Ener Julio

Personal information
- Born: 14 October 1973 (age 52) Cartagena, Colombia
- Height: 5 ft 10 in (178 cm)
- Weight: Light welterweight; Welterweight;

Boxing career
- Reach: 76 in (193 cm)
- Stance: Orthodox

Boxing record
- Total fights: 37
- Wins: 26
- Win by KO: 19
- Losses: 8
- Draws: 3

Medal record
Men's Amateur boxing
Representing Colombia
Central American and Caribbean Games
| Silver medal – second place | 1993 Ponce | Welterweight |

= Ener Julio =

Colombian boxer (born 1973)

Ener Julio (born 14 October 1973) is a Colombian former professional boxer who competed from 1994 to 2008. He held the WBO junior welterweight title from 2000 to 2002.

==Professional career==
Julio made his professional debut in 1994. He captured the WBO light welterweight title with a decision victory over Randall Bailey in Miami.
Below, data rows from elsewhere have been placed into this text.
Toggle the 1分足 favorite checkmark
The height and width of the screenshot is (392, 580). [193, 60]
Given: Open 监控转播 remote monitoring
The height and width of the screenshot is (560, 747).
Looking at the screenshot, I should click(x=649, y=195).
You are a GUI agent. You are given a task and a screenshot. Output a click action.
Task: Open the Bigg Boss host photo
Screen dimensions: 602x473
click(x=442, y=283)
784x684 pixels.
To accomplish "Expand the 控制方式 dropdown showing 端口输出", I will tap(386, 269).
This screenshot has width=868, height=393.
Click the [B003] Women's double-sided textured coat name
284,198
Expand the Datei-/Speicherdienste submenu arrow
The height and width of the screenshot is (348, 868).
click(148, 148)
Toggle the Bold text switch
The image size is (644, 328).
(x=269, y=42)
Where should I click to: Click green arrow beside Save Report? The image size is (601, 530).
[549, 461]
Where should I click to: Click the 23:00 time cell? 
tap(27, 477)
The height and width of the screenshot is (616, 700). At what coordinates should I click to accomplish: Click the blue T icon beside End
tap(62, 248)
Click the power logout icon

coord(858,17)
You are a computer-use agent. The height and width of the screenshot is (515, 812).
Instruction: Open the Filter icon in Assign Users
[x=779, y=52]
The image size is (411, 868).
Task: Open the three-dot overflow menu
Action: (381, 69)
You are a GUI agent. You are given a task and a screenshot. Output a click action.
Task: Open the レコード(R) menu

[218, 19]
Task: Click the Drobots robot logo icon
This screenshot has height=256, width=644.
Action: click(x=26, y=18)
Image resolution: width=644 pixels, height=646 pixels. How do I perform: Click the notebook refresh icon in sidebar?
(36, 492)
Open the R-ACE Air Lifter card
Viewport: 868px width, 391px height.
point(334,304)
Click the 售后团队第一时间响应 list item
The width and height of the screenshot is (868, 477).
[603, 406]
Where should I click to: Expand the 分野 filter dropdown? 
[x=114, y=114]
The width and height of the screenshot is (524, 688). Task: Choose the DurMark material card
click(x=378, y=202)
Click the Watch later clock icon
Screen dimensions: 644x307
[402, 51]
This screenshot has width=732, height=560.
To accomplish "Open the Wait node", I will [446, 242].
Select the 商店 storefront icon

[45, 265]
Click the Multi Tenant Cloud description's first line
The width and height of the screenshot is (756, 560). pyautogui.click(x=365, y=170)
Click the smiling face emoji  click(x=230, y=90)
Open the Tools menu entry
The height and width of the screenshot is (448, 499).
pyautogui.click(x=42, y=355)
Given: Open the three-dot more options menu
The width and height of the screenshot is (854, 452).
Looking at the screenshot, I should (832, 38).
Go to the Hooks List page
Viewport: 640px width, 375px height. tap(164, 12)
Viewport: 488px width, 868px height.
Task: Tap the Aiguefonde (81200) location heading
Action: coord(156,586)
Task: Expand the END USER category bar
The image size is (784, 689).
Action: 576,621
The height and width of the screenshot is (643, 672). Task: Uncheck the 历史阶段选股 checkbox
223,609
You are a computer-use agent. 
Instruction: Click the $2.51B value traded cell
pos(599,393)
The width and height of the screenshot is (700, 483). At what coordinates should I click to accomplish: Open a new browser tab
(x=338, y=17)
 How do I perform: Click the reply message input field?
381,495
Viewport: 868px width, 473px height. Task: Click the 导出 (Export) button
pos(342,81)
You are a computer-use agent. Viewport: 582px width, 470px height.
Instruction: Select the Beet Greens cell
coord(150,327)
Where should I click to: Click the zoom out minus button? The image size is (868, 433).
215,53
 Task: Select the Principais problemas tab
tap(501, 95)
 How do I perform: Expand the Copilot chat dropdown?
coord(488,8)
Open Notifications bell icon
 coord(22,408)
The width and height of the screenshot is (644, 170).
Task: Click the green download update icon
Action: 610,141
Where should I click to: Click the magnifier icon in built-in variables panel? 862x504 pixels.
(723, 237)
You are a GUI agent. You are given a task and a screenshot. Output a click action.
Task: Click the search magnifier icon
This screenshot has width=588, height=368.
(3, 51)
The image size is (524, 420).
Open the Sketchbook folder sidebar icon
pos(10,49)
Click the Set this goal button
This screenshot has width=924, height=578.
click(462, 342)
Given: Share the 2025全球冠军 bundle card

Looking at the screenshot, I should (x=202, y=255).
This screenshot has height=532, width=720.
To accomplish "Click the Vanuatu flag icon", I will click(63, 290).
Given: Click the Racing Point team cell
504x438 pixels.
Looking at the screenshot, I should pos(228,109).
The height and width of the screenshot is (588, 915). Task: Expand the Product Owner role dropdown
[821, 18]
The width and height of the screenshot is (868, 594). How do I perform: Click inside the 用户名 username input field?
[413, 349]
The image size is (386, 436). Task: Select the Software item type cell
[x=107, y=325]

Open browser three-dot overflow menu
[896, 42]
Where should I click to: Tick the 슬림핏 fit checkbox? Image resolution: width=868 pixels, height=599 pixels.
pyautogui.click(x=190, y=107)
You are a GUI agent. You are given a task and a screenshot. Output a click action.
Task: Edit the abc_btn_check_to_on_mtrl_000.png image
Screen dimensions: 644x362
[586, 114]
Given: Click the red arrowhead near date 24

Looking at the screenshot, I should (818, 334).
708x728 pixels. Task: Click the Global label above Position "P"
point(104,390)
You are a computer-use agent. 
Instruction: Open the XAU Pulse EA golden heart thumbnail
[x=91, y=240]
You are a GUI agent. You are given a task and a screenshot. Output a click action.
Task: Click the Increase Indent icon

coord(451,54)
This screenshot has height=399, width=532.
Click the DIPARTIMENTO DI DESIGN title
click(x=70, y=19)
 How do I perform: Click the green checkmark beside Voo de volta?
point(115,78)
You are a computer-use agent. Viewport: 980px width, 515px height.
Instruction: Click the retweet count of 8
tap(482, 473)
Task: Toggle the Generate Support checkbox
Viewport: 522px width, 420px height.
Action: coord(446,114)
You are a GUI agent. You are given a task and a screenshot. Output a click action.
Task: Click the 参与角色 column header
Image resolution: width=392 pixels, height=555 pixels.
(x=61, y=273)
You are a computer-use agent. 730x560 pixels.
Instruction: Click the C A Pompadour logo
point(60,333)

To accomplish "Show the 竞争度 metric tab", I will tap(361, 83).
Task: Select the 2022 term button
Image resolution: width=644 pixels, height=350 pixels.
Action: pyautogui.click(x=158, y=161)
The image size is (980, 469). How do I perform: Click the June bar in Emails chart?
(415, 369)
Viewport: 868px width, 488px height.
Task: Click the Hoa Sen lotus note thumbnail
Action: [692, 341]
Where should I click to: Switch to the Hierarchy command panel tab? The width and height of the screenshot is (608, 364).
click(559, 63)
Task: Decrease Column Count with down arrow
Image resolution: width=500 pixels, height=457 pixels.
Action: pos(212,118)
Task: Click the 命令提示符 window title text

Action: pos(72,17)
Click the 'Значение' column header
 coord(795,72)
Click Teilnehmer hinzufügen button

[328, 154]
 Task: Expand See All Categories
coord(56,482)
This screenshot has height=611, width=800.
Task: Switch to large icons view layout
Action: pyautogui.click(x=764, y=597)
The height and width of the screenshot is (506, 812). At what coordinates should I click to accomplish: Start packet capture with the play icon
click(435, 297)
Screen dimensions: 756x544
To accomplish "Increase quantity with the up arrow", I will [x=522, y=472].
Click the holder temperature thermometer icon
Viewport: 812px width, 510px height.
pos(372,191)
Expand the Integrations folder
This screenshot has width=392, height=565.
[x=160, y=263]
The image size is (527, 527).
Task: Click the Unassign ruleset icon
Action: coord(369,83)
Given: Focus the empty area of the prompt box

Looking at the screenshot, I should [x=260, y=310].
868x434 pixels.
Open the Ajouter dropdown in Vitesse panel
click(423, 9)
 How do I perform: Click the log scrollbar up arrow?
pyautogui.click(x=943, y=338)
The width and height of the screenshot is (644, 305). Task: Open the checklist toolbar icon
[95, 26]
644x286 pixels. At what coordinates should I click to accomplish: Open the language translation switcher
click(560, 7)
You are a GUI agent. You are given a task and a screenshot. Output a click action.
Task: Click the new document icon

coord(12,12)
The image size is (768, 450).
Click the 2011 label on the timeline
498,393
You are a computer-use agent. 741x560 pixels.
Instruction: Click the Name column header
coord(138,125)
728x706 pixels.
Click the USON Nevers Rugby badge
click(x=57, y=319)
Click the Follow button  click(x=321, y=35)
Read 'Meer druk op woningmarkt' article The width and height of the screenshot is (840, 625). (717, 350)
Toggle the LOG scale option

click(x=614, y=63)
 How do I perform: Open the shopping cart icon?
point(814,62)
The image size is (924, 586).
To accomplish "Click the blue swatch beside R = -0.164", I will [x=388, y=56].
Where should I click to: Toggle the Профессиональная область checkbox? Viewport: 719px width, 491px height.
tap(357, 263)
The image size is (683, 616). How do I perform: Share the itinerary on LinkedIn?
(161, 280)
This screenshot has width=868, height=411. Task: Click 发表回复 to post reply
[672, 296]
Ener Julio was forced to withdraw out of a title defense against Felix Flores when cataracts were revealed during an eye exam, Julio was forced to vacate his title. Julio would get another shot at the title against DeMarcus Corley but would lose via unanimous decision.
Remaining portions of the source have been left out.